SOURCE MATERIAL ->
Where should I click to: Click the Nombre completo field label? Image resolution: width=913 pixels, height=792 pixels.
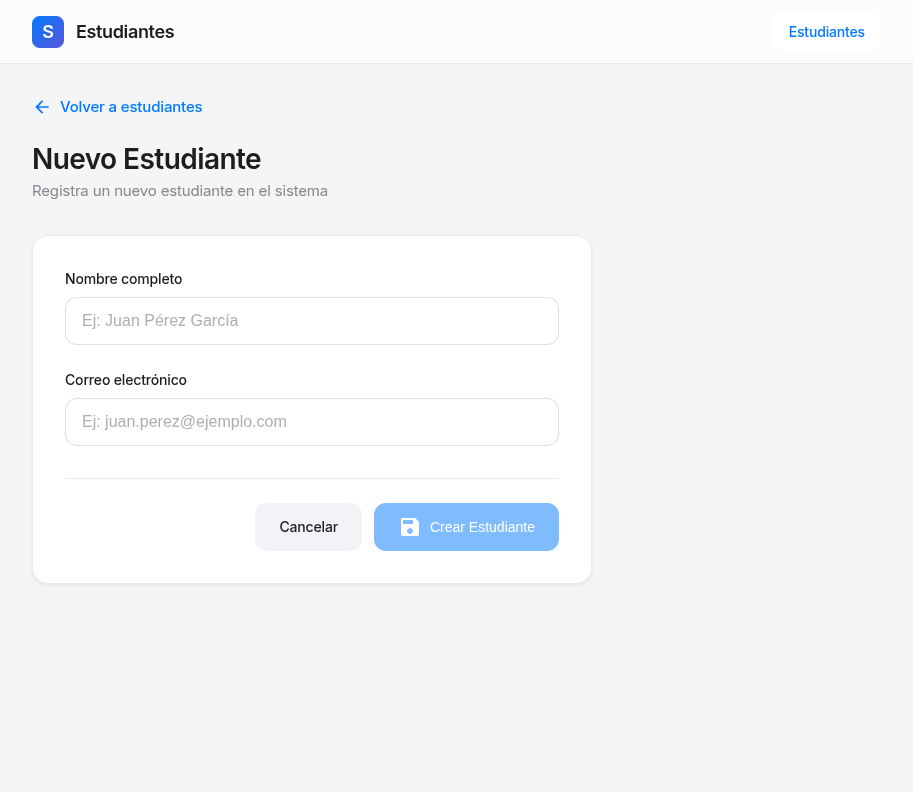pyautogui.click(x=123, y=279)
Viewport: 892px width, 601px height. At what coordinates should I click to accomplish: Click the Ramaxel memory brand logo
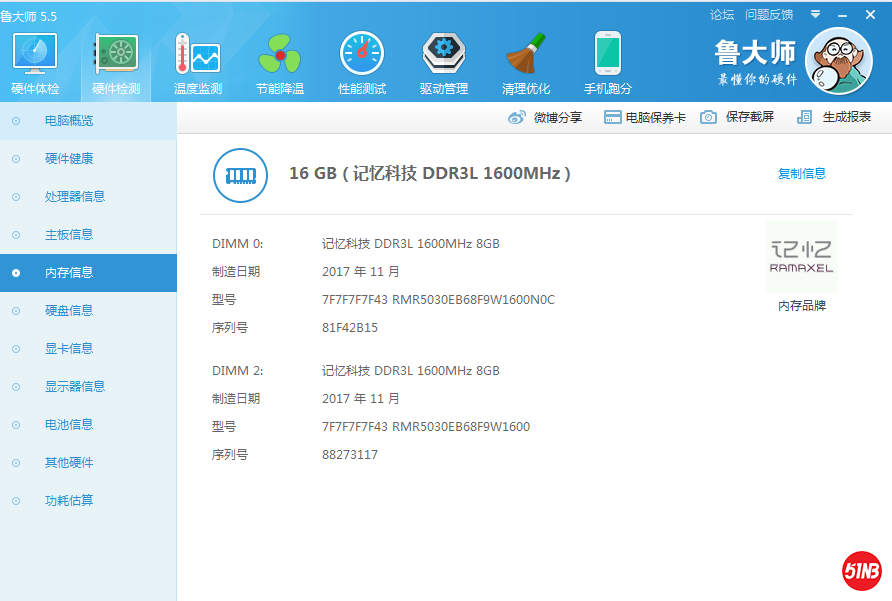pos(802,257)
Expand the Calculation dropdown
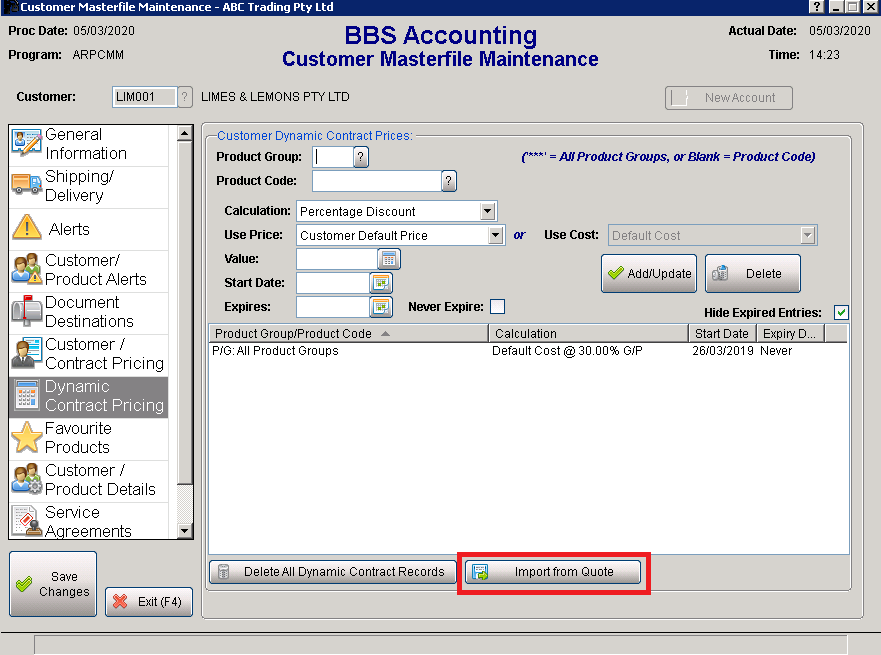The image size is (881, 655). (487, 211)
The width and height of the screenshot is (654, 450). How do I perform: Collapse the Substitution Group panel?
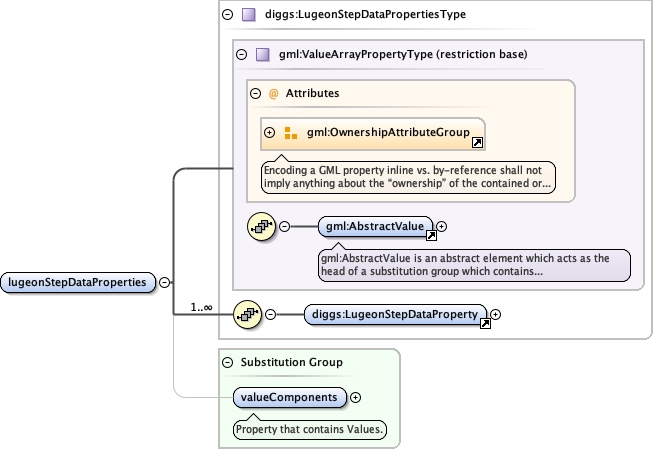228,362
--
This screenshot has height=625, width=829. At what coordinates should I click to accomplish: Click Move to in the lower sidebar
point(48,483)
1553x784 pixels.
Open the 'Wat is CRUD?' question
==
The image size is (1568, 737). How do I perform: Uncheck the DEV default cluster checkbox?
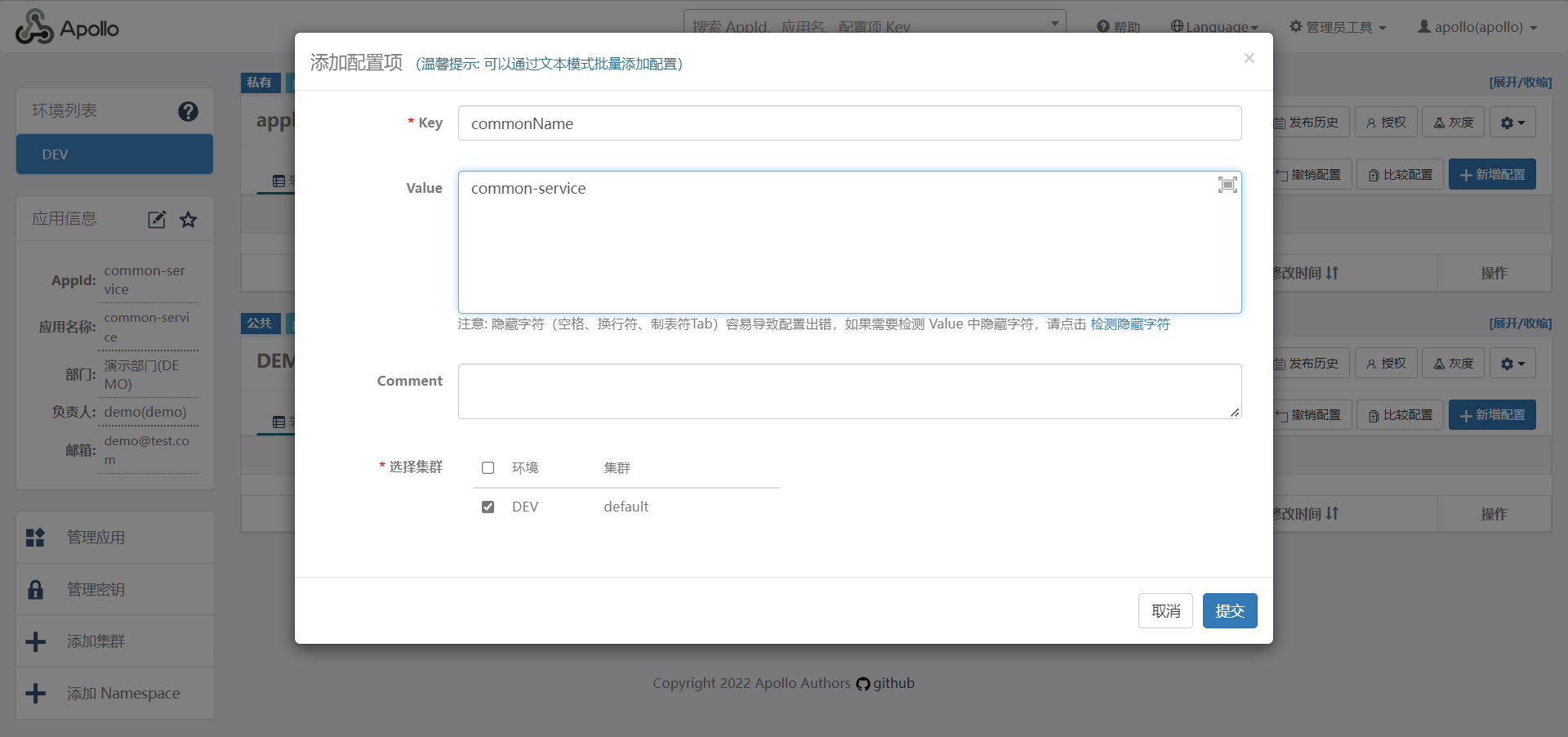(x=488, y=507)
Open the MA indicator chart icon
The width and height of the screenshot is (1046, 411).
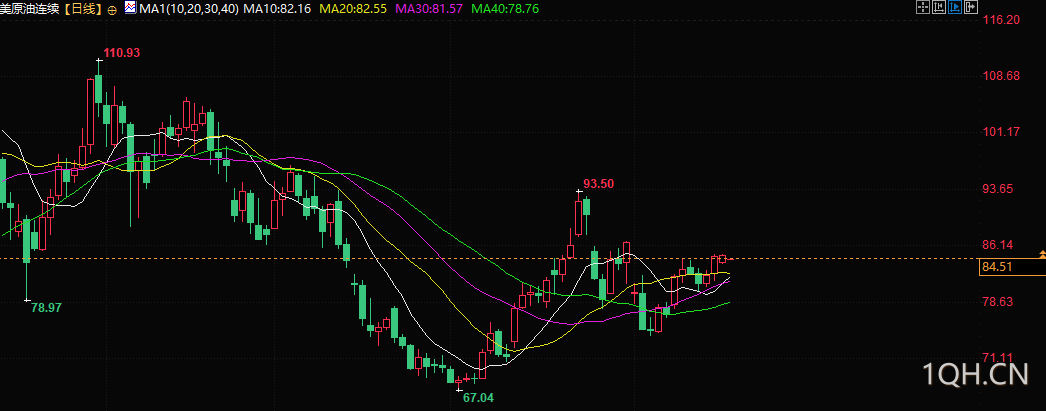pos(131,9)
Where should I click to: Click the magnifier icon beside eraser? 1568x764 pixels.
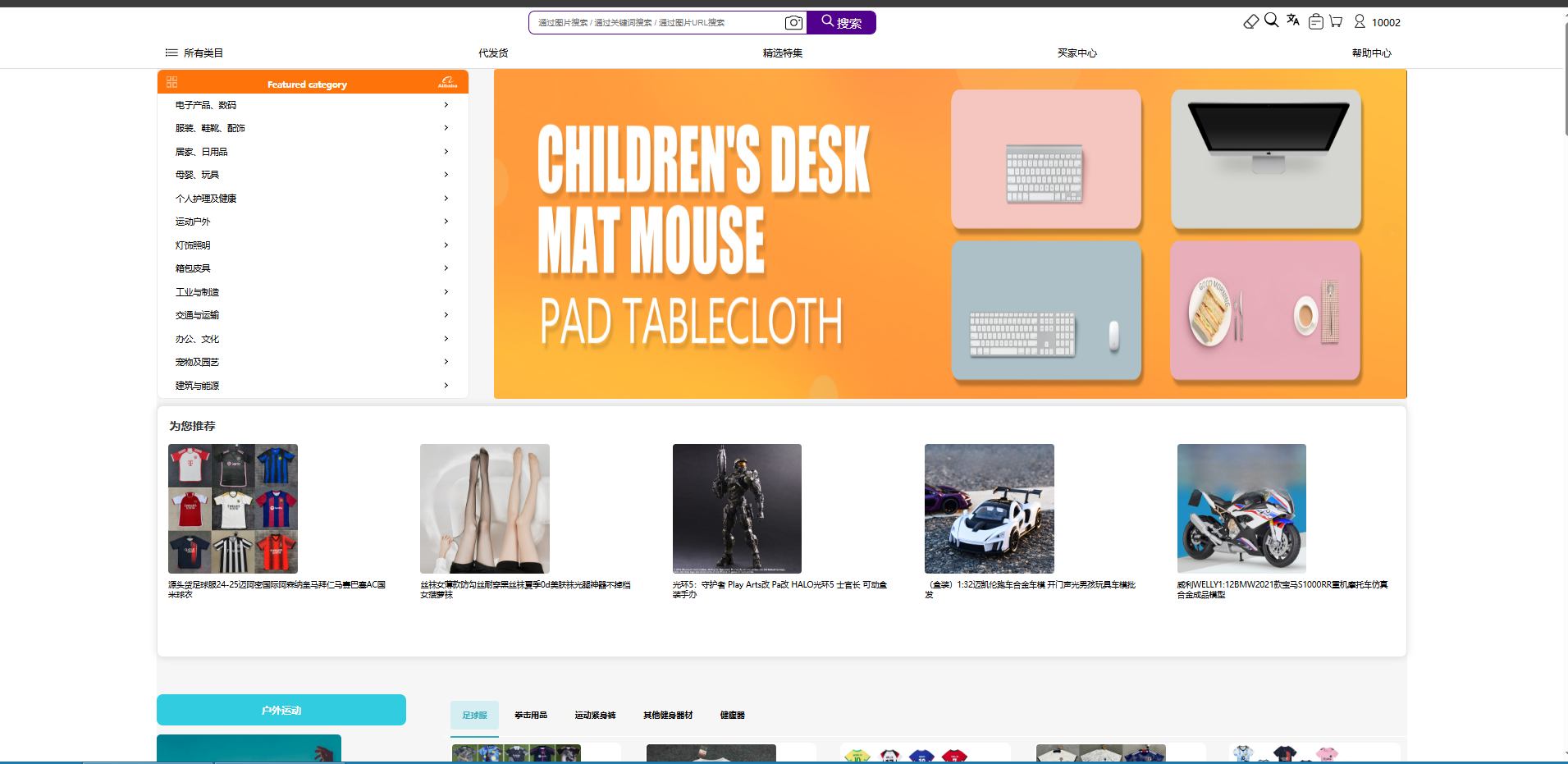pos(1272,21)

YOUR TASK -> Read each line of the material, and wherever the word "Open" turns up, copy that line.

WRITTEN SOLUTION ->
Open the 'Wat is CRUD?' question
Open the MA indicator chart icon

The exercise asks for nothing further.